::: SOURCE DOCUMENT

Technique used in boxing

In boxing, a check hook is employed to prevent aggressive boxers from lunging in. There are two parts to the check hook. The first part consists of a regular hook. The second, trickier part involves the footwork. As the opponent lunges in, the boxer should throw the hook and pivot on his lead foot and swing his back foot 45 to 90 degrees around (sometimes referred to as "turning the corner"). If executed correctly, the aggressive boxer will lunge in and sail harmlessly past his opponent like a bull missing a matador. This is rarely seen in professional boxing as it requires a great disparity in skill level to execute.

Floyd Mayweather Jr. demonstrated an example of this punch against Ricky Hatton in their 2007 encounter. Ricky Hatton was caught with the check hook as he was lunging in; Hatton continued forward as he was knocked off balance and proceeded to ram his head into the ring post as Floyd Mayweather stepped out of harm's way. When interviewed, Mayweather stated that he was taught the check hook in the Michigan amateurs.

== Types of Check Hook ==
Once a boxer is well-versed with the traditional check hook as described above, some of the check hook variations can be even more effective, as follows:-

1) The Lead Check Hook

This variation of the check hook typically works best for orthodox vs. southpaw matchups, and it often leaves the opponent open to a follow-up uppercut as they try to chase. It is deemed highly effective against taller opponents with relatively longer reach as instead of pivoting off to the side, the boxer takes a step to his lead side and fire off the hook at close range.

2) The Backstep Check Hook

First of all, this variation is deemed risky as the boxer might end up in front of the opponent, exposing himself to their attacks. Instead of pivoting off to the side, a step backward is taken with the rear leg thereby enabling him to get out of the way of their punches while landing the check hook.

::::::
::: SOURCE INFORMATION

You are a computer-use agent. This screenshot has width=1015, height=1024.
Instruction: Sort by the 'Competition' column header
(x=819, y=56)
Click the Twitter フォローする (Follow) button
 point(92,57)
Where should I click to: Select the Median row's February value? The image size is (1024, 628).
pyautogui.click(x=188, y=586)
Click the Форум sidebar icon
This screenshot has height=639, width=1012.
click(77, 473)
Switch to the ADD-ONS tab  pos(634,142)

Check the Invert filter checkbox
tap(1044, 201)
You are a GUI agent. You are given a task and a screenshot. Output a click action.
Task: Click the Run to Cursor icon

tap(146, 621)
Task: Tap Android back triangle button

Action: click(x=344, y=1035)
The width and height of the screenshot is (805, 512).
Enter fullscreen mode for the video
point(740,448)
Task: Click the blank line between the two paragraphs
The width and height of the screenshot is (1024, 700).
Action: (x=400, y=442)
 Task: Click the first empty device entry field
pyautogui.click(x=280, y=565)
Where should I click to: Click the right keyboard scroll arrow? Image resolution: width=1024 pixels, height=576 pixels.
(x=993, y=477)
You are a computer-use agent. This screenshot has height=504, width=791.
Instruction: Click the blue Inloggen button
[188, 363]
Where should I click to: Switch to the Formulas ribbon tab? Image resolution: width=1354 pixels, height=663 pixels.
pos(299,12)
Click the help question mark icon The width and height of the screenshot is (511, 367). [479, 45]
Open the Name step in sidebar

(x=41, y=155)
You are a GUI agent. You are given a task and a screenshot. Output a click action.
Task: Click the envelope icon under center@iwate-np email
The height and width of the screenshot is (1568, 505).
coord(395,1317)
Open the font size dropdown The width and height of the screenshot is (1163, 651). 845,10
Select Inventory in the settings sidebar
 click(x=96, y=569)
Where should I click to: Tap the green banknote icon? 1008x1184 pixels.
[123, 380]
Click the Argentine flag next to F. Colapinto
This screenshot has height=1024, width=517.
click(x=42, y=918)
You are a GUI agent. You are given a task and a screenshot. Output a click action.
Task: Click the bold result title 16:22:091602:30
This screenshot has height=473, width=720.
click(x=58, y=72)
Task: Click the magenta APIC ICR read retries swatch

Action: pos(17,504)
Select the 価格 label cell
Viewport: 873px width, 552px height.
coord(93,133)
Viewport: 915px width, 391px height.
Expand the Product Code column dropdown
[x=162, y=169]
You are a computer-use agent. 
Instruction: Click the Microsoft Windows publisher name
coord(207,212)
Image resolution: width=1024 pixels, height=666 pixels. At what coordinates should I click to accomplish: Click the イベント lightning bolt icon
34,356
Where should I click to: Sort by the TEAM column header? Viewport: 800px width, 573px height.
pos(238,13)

::::::

# LIST OF TASKS
(1) In the check hook text, where did Floyd Mayweather Jr. say he was taught the check hook?
(2) Carry on the text about the boxing check hook from the point where it stops.

# EXERCISE RESPONSES
(1) He said he was taught it in the Michigan amateurs.

(2)
3) The Switch Stance Check Hook

The switch stance check hook is considered to be an advanced variation of the check hook. In this case the boxer takes a step back with his lead leg, thereby ending up in the opposite stance and then throw a check hook with the revised new lead hand from the switch stance. This type of hook scores higher than usual as opponents who expect a check hook from the normal stance are taken by surprise by receiving a hook with the opposite hand.

4) The Pivot Out Check Hook

This type check hook is executed when the boxer pivots and then throws the punch, allowing him to further empower the hook at the same time keeping him safe and away from opponent’s attacks as he pushes off with the rear leg.

5) The Corkscrew Check Hook

Corkscrew is an even more modern yet effective version of the check hook variation and very popular one especially amongst the shorter fighters. On one hand it allows the boxer to block the opponent’s straight punches while on the other hand it allows him to take a step back and land a solid check hook thrown like a corkscrew jab.